** Work task **
Every line of the material must be set down again without alteration.
---------- Material supplied
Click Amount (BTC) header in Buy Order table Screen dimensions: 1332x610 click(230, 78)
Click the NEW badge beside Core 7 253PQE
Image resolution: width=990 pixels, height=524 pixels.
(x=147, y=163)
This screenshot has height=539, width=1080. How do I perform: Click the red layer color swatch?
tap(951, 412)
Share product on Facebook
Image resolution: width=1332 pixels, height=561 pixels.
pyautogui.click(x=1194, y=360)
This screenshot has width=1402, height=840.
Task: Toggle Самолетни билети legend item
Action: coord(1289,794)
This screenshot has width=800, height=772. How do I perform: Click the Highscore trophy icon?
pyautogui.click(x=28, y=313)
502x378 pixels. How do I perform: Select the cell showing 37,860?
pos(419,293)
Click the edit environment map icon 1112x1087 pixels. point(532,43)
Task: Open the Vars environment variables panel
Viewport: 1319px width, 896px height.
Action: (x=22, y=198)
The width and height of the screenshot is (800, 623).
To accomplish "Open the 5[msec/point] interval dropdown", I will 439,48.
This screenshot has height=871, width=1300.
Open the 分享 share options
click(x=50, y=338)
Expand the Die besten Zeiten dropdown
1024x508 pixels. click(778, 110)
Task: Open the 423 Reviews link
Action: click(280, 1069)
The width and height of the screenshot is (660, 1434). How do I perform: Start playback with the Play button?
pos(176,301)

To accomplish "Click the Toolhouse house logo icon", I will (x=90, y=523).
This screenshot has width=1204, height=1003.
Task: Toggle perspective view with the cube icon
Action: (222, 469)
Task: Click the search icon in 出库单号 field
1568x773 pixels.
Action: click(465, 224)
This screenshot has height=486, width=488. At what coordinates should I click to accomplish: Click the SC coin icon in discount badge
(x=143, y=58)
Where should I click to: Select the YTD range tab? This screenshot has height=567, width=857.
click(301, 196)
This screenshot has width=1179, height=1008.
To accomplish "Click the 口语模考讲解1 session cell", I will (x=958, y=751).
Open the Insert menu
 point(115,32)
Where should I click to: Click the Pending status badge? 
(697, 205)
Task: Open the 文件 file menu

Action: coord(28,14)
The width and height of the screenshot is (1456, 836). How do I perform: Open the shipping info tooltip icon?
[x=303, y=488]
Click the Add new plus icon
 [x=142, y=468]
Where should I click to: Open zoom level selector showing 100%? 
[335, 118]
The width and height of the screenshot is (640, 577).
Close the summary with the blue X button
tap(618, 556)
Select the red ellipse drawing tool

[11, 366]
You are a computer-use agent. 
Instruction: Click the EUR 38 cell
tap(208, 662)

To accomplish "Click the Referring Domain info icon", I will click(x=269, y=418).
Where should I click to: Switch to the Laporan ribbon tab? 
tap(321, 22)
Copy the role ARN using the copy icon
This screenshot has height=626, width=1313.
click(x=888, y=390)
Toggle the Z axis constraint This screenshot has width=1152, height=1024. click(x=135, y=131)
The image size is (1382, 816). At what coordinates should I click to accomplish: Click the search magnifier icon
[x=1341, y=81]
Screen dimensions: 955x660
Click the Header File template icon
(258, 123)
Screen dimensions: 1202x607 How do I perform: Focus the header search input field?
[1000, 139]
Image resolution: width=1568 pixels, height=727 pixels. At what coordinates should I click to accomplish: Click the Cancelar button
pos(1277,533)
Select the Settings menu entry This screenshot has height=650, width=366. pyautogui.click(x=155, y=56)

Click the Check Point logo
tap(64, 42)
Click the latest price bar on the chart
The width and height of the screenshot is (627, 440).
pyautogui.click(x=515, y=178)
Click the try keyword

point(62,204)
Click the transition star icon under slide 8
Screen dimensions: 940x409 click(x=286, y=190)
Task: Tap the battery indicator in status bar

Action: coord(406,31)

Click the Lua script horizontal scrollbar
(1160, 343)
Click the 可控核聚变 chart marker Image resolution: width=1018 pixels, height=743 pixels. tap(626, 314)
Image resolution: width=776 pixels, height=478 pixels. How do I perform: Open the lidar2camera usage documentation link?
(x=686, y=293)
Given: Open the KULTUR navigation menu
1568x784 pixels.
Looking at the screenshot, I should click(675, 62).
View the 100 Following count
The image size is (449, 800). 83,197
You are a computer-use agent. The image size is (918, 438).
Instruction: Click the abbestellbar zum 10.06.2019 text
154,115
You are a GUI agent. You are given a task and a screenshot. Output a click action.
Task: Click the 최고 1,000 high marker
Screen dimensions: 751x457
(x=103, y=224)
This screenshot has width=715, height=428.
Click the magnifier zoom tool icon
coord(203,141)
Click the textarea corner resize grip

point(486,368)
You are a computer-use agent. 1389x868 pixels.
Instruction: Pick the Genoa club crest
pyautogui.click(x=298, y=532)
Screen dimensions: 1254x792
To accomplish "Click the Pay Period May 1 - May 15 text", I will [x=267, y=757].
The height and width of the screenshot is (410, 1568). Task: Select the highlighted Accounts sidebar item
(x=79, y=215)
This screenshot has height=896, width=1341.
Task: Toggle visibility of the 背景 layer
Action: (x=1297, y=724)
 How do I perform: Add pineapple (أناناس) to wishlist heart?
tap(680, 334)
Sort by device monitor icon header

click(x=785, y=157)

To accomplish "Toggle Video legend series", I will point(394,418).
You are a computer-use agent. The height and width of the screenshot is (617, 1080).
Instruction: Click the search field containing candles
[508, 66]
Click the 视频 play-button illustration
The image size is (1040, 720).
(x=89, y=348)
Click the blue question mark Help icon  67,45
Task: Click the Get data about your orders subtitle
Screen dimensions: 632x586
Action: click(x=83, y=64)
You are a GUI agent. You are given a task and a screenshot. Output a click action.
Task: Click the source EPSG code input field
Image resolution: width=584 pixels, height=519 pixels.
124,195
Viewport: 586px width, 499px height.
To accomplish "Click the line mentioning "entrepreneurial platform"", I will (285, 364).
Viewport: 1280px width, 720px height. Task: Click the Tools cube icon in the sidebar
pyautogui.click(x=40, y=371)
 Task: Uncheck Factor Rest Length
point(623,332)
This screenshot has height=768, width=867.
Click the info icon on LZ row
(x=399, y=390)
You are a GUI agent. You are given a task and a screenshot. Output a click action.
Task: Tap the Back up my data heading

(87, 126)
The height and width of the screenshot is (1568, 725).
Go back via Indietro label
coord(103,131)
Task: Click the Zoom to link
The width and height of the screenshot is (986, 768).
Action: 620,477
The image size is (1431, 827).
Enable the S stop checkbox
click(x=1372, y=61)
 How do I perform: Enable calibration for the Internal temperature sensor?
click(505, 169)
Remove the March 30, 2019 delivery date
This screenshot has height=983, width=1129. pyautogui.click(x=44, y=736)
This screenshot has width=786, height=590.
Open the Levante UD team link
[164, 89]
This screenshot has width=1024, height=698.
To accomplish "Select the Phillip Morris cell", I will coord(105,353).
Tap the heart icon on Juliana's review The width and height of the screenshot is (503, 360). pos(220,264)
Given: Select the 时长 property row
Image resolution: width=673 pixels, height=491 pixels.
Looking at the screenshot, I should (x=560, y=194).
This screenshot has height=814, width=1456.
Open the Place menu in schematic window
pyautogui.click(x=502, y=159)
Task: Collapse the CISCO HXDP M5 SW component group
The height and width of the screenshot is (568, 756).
--------------------
** Result of the exercise **
Click Amount (BTC) header in Buy Order table Screen dimensions: 1332x610 click(230, 78)
Click the NEW badge beside Core 7 253PQE
Image resolution: width=990 pixels, height=524 pixels.
(x=147, y=163)
This screenshot has height=539, width=1080. How do I perform: Click the red layer color swatch?
tap(951, 412)
Share product on Facebook
Image resolution: width=1332 pixels, height=561 pixels.
pyautogui.click(x=1194, y=360)
This screenshot has width=1402, height=840.
Task: Toggle Самолетни билети legend item
Action: coord(1289,794)
This screenshot has width=800, height=772. How do I perform: Click the Highscore trophy icon?
pyautogui.click(x=28, y=313)
502x378 pixels. How do I perform: Select the cell showing 37,860?
pos(419,293)
Click the edit environment map icon 1112x1087 pixels. point(532,43)
Task: Open the Vars environment variables panel
Viewport: 1319px width, 896px height.
Action: (x=22, y=198)
The width and height of the screenshot is (800, 623).
To accomplish "Open the 5[msec/point] interval dropdown", I will 439,48.
This screenshot has height=871, width=1300.
Open the 分享 share options
click(x=50, y=338)
Expand the Die besten Zeiten dropdown
1024x508 pixels. click(778, 110)
Task: Open the 423 Reviews link
Action: click(280, 1069)
The width and height of the screenshot is (660, 1434). How do I perform: Start playback with the Play button?
pos(176,301)

To accomplish "Click the Toolhouse house logo icon", I will (x=90, y=523).
This screenshot has width=1204, height=1003.
Task: Toggle perspective view with the cube icon
Action: (222, 469)
Task: Click the search icon in 出库单号 field
1568x773 pixels.
Action: click(465, 224)
This screenshot has height=486, width=488. At what coordinates should I click to accomplish: Click the SC coin icon in discount badge
(x=143, y=58)
Where should I click to: Select the YTD range tab? This screenshot has height=567, width=857.
click(301, 196)
This screenshot has width=1179, height=1008.
To accomplish "Click the 口语模考讲解1 session cell", I will (x=958, y=751).
Open the Insert menu
 point(115,32)
Where should I click to: Click the Pending status badge? 
(697, 205)
Task: Open the 文件 file menu

Action: coord(28,14)
The width and height of the screenshot is (1456, 836). How do I perform: Open the shipping info tooltip icon?
[x=303, y=488]
Click the Add new plus icon
 [x=142, y=468]
Where should I click to: Open zoom level selector showing 100%? 
[335, 118]
The width and height of the screenshot is (640, 577).
Close the summary with the blue X button
tap(618, 556)
Select the red ellipse drawing tool

[11, 366]
You are a computer-use agent. 
Instruction: Click the EUR 38 cell
tap(208, 662)

To accomplish "Click the Referring Domain info icon", I will click(x=269, y=418).
Where should I click to: Switch to the Laporan ribbon tab? 
tap(321, 22)
Copy the role ARN using the copy icon
This screenshot has height=626, width=1313.
click(x=888, y=390)
Toggle the Z axis constraint This screenshot has width=1152, height=1024. click(x=135, y=131)
The image size is (1382, 816). At what coordinates should I click to accomplish: Click the search magnifier icon
[x=1341, y=81]
Screen dimensions: 955x660
Click the Header File template icon
(258, 123)
Screen dimensions: 1202x607 How do I perform: Focus the header search input field?
[1000, 139]
Image resolution: width=1568 pixels, height=727 pixels. At what coordinates should I click to accomplish: Click the Cancelar button
pos(1277,533)
Select the Settings menu entry This screenshot has height=650, width=366. pyautogui.click(x=155, y=56)

Click the Check Point logo
tap(64, 42)
Click the latest price bar on the chart
The width and height of the screenshot is (627, 440).
pyautogui.click(x=515, y=178)
Click the try keyword

point(62,204)
Click the transition star icon under slide 8
Screen dimensions: 940x409 click(x=286, y=190)
Task: Tap the battery indicator in status bar

Action: coord(406,31)

Click the Lua script horizontal scrollbar
(1160, 343)
Click the 可控核聚变 chart marker Image resolution: width=1018 pixels, height=743 pixels. tap(626, 314)
Image resolution: width=776 pixels, height=478 pixels. How do I perform: Open the lidar2camera usage documentation link?
(x=686, y=293)
Given: Open the KULTUR navigation menu
1568x784 pixels.
Looking at the screenshot, I should click(675, 62).
View the 100 Following count
The image size is (449, 800). 83,197
You are a computer-use agent. The image size is (918, 438).
Instruction: Click the abbestellbar zum 10.06.2019 text
154,115
You are a GUI agent. You are given a task and a screenshot. Output a click action.
Task: Click the 최고 1,000 high marker
Screen dimensions: 751x457
(x=103, y=224)
This screenshot has width=715, height=428.
Click the magnifier zoom tool icon
coord(203,141)
Click the textarea corner resize grip

point(486,368)
You are a computer-use agent. 1389x868 pixels.
Instruction: Pick the Genoa club crest
pyautogui.click(x=298, y=532)
Screen dimensions: 1254x792
To accomplish "Click the Pay Period May 1 - May 15 text", I will [x=267, y=757].
The height and width of the screenshot is (410, 1568). Task: Select the highlighted Accounts sidebar item
(x=79, y=215)
This screenshot has height=896, width=1341.
Task: Toggle visibility of the 背景 layer
Action: (x=1297, y=724)
 How do I perform: Add pineapple (أناناس) to wishlist heart?
tap(680, 334)
Sort by device monitor icon header

click(x=785, y=157)

To accomplish "Toggle Video legend series", I will point(394,418).
You are a computer-use agent. The height and width of the screenshot is (617, 1080).
Instruction: Click the search field containing candles
[508, 66]
Click the 视频 play-button illustration
The image size is (1040, 720).
(x=89, y=348)
Click the blue question mark Help icon  67,45
Task: Click the Get data about your orders subtitle
Screen dimensions: 632x586
Action: click(x=83, y=64)
You are a GUI agent. You are given a task and a screenshot. Output a click action.
Task: Click the source EPSG code input field
Image resolution: width=584 pixels, height=519 pixels.
124,195
Viewport: 586px width, 499px height.
To accomplish "Click the line mentioning "entrepreneurial platform"", I will (285, 364).
Viewport: 1280px width, 720px height. Task: Click the Tools cube icon in the sidebar
pyautogui.click(x=40, y=371)
 Task: Uncheck Factor Rest Length
point(623,332)
This screenshot has height=768, width=867.
Click the info icon on LZ row
(x=399, y=390)
You are a GUI agent. You are given a task and a screenshot. Output a click action.
Task: Tap the Back up my data heading

(87, 126)
The height and width of the screenshot is (1568, 725).
Go back via Indietro label
coord(103,131)
Task: Click the Zoom to link
The width and height of the screenshot is (986, 768).
Action: 620,477
The image size is (1431, 827).
Enable the S stop checkbox
click(x=1372, y=61)
 How do I perform: Enable calibration for the Internal temperature sensor?
click(505, 169)
Remove the March 30, 2019 delivery date
This screenshot has height=983, width=1129. pyautogui.click(x=44, y=736)
This screenshot has width=786, height=590.
Open the Levante UD team link
[164, 89]
This screenshot has width=1024, height=698.
To accomplish "Select the Phillip Morris cell", I will coord(105,353).
Tap the heart icon on Juliana's review The width and height of the screenshot is (503, 360). pos(220,264)
Given: Select the 时长 property row
Image resolution: width=673 pixels, height=491 pixels.
Looking at the screenshot, I should (x=560, y=194).
This screenshot has height=814, width=1456.
Open the Place menu in schematic window
pyautogui.click(x=502, y=159)
Task: Collapse the CISCO HXDP M5 SW component group
The height and width of the screenshot is (568, 756).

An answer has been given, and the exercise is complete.